Ethereum’s Constantinople Hard Fork To Ropsten Testnet In October, No Date For Mainnet Yet

Ethereum’s Constantinople Hard Fork To Ropsten Testnet In October, No Date For Mainnet Yet

By Jimmy Aki - min read
Updated 22 May 2020

Ethereum’s core developers have agreed to activate Constantinople in a testing environment, next month, according to a bi-weekly video call on Friday, September 14th 2018.

As per CoinJournal’s report, Constantinople is a new upgrade of Ethereum’s four-stage development plan designed to enforce specific reforms that will help in obtaining signature verification and afford users the opportunity of creating account contracts with relative ease.

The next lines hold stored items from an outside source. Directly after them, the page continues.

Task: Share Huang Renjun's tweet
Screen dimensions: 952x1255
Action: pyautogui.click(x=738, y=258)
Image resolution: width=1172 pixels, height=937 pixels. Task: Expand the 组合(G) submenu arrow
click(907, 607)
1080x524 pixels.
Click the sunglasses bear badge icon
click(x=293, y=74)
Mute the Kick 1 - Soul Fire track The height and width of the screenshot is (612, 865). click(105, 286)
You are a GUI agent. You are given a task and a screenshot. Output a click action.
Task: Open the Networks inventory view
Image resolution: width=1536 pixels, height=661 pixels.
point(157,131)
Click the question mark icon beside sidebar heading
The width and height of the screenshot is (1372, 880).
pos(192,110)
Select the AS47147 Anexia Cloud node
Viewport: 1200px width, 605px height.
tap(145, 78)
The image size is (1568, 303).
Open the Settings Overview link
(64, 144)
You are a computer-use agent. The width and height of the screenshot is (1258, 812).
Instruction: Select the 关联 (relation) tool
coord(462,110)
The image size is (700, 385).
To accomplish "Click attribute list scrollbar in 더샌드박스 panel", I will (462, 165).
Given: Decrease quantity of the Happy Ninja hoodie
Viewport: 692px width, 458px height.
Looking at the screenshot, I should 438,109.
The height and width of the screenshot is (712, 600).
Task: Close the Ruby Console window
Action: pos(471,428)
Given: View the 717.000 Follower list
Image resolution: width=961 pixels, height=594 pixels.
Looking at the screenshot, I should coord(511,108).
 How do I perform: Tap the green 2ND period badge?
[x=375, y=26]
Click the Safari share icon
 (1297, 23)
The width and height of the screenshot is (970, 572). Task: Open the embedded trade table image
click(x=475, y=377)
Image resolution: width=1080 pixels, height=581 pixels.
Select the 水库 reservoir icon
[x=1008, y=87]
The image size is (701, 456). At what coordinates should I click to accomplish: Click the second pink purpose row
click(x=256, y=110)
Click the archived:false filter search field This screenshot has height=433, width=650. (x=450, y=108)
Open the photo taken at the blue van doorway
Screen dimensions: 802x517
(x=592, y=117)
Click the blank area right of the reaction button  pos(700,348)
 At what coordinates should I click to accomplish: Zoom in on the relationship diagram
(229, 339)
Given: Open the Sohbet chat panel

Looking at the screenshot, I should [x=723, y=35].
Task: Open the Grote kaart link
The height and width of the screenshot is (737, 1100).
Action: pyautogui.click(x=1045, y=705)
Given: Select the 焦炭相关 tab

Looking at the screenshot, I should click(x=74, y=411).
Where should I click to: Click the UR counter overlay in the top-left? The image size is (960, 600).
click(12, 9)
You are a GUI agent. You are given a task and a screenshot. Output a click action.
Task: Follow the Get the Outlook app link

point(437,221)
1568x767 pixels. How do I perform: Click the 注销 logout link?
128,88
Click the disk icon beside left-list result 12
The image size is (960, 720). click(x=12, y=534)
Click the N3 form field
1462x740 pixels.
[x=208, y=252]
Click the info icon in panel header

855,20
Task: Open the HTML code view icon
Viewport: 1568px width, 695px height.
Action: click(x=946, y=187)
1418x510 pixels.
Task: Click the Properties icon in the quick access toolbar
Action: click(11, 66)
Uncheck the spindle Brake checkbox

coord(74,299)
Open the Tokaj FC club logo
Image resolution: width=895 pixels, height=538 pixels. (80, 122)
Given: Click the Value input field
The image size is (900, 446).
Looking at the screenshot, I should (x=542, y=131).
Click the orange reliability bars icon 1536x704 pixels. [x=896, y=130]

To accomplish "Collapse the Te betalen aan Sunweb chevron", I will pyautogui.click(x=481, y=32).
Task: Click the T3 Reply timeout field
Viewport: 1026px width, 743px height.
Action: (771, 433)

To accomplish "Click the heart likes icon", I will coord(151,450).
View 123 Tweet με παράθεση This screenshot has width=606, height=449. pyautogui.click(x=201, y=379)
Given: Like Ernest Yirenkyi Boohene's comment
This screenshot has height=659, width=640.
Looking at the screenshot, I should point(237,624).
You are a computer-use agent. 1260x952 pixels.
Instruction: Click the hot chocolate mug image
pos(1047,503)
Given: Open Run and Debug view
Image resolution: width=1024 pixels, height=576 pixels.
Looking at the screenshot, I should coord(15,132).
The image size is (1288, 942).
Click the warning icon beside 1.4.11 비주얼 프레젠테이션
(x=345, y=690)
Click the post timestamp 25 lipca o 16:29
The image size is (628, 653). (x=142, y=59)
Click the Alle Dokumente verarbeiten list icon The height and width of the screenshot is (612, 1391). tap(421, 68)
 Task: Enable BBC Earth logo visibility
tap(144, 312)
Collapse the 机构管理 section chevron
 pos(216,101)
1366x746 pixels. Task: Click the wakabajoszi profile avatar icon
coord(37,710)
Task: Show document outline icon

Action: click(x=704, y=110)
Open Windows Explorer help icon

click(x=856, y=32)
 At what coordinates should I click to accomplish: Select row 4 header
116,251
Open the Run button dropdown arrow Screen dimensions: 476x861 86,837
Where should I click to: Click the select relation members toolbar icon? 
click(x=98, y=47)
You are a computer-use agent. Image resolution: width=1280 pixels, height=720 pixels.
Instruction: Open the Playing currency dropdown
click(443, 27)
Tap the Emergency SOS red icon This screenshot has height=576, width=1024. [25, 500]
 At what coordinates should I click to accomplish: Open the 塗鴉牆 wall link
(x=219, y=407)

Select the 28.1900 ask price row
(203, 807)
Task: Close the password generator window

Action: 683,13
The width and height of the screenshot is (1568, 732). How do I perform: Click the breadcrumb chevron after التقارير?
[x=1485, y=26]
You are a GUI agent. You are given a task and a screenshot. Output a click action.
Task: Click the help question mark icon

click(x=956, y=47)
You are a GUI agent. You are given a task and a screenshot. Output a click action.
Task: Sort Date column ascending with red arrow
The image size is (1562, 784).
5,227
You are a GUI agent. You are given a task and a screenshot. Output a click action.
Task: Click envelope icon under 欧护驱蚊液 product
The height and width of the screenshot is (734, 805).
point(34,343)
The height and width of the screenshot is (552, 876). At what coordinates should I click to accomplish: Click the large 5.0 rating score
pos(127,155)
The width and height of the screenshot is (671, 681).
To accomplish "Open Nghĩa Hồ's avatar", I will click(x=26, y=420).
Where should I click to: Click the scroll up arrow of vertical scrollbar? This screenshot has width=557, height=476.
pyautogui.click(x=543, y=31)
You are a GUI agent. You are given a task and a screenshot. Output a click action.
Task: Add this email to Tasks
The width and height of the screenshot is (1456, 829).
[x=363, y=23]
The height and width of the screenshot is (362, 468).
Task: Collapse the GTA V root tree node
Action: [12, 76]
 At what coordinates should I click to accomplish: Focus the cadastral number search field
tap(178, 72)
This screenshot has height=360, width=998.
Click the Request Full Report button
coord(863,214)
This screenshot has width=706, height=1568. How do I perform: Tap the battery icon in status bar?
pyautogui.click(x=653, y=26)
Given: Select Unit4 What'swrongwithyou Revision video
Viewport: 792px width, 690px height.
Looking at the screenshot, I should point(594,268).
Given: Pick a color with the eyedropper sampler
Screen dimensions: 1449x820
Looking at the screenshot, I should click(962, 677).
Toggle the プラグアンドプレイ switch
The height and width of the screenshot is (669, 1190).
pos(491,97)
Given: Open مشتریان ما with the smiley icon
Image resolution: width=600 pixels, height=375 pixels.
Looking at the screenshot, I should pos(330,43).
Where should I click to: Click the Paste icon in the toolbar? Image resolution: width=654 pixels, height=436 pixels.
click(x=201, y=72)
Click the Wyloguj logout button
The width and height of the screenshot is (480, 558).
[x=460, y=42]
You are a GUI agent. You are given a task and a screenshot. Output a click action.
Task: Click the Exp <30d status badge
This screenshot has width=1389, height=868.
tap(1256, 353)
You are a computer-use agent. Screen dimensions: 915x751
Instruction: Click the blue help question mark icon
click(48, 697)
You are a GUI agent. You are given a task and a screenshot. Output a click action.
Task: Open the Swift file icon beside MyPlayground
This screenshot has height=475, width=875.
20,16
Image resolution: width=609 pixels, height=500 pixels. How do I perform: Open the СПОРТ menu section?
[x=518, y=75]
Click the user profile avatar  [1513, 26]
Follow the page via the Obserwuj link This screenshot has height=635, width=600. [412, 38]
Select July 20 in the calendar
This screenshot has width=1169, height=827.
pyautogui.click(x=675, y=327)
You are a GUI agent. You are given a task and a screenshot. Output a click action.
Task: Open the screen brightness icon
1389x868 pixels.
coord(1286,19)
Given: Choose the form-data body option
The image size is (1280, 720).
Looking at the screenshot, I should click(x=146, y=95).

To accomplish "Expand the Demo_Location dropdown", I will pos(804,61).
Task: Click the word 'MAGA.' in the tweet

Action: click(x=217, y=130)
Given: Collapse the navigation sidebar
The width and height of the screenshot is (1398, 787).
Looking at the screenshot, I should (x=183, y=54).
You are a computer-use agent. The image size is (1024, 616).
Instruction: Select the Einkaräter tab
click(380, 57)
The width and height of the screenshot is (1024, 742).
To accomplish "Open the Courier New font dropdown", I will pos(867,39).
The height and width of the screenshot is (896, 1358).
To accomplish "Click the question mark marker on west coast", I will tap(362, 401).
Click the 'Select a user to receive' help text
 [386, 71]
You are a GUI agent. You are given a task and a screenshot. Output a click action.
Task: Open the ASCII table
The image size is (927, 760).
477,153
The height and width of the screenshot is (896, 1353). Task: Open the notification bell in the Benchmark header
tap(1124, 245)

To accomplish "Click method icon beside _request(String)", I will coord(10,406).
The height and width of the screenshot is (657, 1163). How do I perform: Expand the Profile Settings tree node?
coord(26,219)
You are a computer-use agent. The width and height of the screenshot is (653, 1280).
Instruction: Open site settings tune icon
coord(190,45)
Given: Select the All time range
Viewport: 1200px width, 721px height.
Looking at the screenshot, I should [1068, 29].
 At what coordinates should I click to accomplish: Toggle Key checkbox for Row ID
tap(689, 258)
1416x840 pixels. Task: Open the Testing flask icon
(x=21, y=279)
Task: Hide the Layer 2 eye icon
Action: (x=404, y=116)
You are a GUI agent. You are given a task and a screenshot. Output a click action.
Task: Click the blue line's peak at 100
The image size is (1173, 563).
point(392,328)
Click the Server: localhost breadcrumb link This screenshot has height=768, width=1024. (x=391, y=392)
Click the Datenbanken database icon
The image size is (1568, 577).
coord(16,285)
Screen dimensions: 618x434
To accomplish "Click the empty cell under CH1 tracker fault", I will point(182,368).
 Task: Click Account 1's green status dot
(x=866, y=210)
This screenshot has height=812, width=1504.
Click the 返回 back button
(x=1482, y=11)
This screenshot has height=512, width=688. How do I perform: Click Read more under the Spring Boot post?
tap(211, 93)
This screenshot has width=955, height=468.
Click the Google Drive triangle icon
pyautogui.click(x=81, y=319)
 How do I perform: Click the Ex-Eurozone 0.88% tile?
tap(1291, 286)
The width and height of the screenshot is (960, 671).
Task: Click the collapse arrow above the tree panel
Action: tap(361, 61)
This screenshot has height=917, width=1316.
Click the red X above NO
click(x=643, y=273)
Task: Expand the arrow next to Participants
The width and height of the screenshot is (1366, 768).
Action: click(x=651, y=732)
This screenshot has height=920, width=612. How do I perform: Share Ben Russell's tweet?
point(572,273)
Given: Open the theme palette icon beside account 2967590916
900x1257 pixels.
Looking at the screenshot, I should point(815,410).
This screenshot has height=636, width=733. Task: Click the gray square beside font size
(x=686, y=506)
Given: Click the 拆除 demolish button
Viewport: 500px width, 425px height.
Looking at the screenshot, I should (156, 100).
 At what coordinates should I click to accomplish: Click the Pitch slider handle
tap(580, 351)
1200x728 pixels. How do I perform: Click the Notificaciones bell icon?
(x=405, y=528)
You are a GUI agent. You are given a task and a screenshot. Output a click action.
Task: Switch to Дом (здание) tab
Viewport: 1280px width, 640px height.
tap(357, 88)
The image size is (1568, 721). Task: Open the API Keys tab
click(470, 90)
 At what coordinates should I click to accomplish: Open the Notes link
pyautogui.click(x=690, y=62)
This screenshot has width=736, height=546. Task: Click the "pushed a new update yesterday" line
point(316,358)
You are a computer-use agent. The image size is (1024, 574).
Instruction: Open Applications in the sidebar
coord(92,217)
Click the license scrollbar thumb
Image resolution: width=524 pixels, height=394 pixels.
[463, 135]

The developers concluded to activate Constantinople around the second week of October 2018 on a cross-client testnet called Ropsten, created to mimic the ethereum network environment. The fork is not set for a period of time but by a yet to be determined block number. The exact block number for the testnet activation is yet to be finalized due to the unpredictable nature of block confirmation times in a testing environment. However, there is currently a proposal on Github suggesting the hard fork takes place at block number 4,230,000.  

No date has been fixed for the launch on mainnet, but the problems discovered on Ropsten will likely determine it.

Commenting on the changes made to the difficulty bomb code, Ethereum creator, Vitalik Buterin said the changes made to the code should not be noticeable for several months, indicating that there is no urgency to make any decision on mainnet yet.

“We could have probably more than three months of safety and likely even more.”

Ethereum Foundation communications officer Hudson Jameson, however, suggested November or December for the change but it won’t occur before DevCon 4, scheduled for October 30th to November 2, 2018.

The testnet environment will allow developers address inconsistencies and bugs that might crop up between clients. This is to prevent the nervy moments encountered during Byzantium hard fork last year, where Parity issued three new releases to address for consensus vulnerabilities and the discovery of a DoS vulnerability in Geth’s code.

There has been a lot of debate surrounding the ethereum improvement proposals (EIPs) which are part of the Constantinople’s upgrade— seeing the network shift from a Proof-of-Work consensus to a Proof-of-Stake. The last EIP to be accepted was EIP 1234, a proposal to reduce block issuance and delay the difficulty bomb. According to a Github post, the updated version of EIP 1234 will reduce block rewards from 3 ETH per block to 2 ETH per block and delay the “Difficulty Bomb” for 12 months.

Miners are currently not as enthusiastic about the proposals as their profits have been under threat for a while due to low Ether prices and ASICs. Some have argued for the inclusion of an ASIC-resistant consensus algorithm called Programmatic Proof of Work (ProgPoW) to maintain decentralization.

ProgPoW is a proof-of-work algorithm created to addresses the problem of centralization by minimizing the benefit of specialized, secretly-developed ASICs.

While developers dismissed the idea of including the algorithm in Constantinople, they agreed to consider it for Istanbul; the hard fork planned to take place in mid-2019.